What to work on
Check every line below for the word "pixels" and copy each one that has it.
START Data supplied
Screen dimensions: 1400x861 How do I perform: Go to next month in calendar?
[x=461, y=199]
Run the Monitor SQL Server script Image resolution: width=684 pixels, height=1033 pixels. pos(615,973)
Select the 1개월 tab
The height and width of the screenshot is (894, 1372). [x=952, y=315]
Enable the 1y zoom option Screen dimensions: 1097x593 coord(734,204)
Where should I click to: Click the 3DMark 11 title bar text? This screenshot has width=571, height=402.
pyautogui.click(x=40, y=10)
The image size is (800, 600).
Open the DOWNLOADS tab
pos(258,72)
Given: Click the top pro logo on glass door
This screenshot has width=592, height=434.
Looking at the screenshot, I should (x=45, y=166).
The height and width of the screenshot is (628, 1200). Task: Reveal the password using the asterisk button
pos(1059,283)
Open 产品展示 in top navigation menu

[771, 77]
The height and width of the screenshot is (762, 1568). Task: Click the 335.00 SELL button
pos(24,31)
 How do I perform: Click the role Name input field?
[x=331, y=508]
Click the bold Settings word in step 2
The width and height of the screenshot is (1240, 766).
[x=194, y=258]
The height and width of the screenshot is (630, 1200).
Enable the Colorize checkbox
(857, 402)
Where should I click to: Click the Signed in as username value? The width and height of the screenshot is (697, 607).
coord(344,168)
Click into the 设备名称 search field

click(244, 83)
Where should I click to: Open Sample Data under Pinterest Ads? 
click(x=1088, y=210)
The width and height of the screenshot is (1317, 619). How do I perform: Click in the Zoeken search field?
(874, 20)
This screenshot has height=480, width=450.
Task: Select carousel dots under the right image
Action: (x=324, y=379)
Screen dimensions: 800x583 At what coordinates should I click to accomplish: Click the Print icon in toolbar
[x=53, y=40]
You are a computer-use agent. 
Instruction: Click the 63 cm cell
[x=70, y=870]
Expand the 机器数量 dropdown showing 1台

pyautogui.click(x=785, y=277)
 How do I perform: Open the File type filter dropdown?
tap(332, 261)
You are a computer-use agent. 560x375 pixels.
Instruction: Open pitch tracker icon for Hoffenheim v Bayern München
END Data supplied
Solved problem
Run the Monitor SQL Server script Image resolution: width=684 pixels, height=1033 pixels. pos(615,973)
You are a computer-use agent. 560x375 pixels.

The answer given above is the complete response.